The bills have attracted dozens of co-sponsors, and lawmakers in both parties have in the past strongly supported the visa program. In December as part of a huge catchall spending bill, Congress raised the total cap for the visa program by 4,000, to 26,500.
Several nonprofit groups and refugee advocates are pressing the Biden administration to do more.
About 70 organizations recently wrote a letter to Mr. Biden urging his administration to “immediately implement plans to evacuate vulnerable U.S.- affiliated Afghans.”

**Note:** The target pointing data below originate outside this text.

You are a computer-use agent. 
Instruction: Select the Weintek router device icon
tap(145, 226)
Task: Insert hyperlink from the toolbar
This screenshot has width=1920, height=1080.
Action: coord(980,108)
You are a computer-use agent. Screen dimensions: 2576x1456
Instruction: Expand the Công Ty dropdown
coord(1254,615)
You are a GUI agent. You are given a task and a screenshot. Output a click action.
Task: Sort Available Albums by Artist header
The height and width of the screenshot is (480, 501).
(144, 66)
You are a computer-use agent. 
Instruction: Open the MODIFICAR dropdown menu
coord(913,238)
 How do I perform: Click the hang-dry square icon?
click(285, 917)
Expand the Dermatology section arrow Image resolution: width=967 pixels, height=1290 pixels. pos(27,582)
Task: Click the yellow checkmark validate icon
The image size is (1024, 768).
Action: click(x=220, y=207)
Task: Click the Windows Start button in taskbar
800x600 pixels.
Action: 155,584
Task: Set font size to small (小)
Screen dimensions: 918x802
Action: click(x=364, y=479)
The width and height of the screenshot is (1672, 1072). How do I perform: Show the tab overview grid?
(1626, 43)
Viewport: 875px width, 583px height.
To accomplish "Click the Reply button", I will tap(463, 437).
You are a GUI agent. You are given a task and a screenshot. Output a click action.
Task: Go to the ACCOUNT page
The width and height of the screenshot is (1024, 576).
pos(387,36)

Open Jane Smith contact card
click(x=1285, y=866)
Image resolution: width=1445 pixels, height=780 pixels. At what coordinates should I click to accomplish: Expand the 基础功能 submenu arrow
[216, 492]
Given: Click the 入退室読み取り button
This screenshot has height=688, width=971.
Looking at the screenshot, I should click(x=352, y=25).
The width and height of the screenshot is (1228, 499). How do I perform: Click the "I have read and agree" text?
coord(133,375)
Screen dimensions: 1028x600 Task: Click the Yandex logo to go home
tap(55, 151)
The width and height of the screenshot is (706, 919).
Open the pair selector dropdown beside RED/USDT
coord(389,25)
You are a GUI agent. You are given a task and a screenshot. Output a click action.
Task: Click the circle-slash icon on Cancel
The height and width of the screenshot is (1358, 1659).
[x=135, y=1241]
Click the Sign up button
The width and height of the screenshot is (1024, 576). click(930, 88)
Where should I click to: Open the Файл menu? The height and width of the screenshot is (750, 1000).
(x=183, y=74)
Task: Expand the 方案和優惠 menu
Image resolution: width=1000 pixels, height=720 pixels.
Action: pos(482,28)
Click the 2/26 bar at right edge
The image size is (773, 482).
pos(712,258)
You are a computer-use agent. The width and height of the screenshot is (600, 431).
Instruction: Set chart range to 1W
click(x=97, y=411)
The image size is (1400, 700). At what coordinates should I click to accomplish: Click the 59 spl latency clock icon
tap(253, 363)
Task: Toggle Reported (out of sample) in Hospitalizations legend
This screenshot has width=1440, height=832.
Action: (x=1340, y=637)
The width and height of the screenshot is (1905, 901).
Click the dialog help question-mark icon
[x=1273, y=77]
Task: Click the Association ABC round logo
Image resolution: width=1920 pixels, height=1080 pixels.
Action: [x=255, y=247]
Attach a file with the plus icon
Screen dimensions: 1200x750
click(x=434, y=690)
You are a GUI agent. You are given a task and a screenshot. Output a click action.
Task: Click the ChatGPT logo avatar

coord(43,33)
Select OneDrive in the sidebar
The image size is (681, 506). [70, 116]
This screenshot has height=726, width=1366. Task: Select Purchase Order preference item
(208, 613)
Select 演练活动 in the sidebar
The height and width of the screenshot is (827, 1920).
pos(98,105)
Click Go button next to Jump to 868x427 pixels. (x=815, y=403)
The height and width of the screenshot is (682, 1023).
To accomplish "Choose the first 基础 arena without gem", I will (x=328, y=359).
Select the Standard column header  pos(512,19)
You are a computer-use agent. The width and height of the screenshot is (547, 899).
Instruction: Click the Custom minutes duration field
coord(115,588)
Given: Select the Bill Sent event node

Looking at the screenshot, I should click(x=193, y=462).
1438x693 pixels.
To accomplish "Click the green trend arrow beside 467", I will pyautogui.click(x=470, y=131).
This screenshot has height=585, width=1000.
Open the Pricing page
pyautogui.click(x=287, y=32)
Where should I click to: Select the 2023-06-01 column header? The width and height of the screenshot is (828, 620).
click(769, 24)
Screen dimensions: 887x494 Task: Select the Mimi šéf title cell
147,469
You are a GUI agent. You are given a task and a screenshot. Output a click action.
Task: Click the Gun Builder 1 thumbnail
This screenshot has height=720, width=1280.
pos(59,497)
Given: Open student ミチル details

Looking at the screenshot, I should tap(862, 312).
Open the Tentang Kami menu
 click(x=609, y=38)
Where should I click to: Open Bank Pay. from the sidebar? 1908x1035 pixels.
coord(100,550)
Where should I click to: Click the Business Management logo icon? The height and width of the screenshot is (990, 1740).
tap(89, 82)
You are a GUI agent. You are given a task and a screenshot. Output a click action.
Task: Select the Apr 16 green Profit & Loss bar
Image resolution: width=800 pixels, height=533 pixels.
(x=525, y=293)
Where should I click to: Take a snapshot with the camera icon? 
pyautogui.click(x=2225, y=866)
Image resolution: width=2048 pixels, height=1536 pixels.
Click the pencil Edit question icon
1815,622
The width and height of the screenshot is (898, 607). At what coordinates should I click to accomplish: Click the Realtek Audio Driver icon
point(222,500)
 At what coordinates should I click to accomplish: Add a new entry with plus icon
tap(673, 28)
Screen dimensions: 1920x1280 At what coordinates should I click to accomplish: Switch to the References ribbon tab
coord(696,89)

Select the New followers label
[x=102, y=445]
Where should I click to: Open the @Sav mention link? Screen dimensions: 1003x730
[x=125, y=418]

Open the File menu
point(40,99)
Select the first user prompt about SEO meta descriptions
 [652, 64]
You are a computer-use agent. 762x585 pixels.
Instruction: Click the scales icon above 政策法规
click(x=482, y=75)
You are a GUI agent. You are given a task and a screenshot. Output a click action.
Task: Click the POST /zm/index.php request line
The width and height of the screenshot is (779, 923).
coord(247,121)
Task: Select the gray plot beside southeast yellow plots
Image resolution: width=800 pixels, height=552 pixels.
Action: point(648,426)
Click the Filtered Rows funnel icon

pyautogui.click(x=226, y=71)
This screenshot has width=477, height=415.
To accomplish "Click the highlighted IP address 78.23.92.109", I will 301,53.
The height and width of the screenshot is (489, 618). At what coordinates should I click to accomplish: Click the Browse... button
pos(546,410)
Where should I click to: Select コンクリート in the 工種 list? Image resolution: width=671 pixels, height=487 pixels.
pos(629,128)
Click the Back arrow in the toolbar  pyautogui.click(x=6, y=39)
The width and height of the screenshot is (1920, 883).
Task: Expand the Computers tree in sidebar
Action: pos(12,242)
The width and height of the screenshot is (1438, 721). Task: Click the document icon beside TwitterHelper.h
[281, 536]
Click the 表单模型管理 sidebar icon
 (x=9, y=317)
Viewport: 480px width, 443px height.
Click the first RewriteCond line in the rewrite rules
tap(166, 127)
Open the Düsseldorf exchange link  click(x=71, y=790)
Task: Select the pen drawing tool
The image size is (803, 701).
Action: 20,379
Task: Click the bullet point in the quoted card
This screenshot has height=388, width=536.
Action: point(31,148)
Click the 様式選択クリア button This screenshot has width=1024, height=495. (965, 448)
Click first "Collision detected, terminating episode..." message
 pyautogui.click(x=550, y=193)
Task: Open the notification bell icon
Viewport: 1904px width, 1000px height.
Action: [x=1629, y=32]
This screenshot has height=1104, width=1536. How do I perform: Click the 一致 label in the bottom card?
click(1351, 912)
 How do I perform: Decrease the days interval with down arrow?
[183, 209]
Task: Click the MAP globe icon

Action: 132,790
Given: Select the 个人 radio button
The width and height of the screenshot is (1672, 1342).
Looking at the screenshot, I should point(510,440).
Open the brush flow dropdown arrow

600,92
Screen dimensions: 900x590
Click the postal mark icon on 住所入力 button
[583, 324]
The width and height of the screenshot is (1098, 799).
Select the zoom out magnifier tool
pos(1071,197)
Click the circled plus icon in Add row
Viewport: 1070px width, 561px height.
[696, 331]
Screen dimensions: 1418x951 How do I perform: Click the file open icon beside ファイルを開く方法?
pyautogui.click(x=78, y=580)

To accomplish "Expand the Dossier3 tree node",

Krish O’Mara Vignarajah, president of the Lutheran Immigration and Refugee Service, which organized the campaign, points to precedent in making the case, referencing the Ford administration’s 1975 evacuation of 130,000 Vietnamese refugees to the United States via Guam; the 1996 airlift of 6,600 Iraqi Kurds out of the country; and, in 1999, the evacuation of 20,000 Kosovar Albanians to Fort Dix, N.J.
“We made a promise to them that we would not turn our backs on them and we would not leave them behind,” Ms. Vignarajah said.
Abdul Wahid Forozan, 34, was a translator for the American military in Afghanistan, came to America three years ago via the visa program and is now married, a father and working as a concierge in College Park.
In an interview, he described the decision to leave Afghanistan as difficult and painful, but he said it was his only option given the death threats he faced.
“Homeland is loved by everyone, no one does not like their country,” Mr. Forozan said. “But when your life is in danger, when your family’s life is in danger, when every day you are threatened, I could not live in Afghanistan.”
David Zucchino contributed reporting.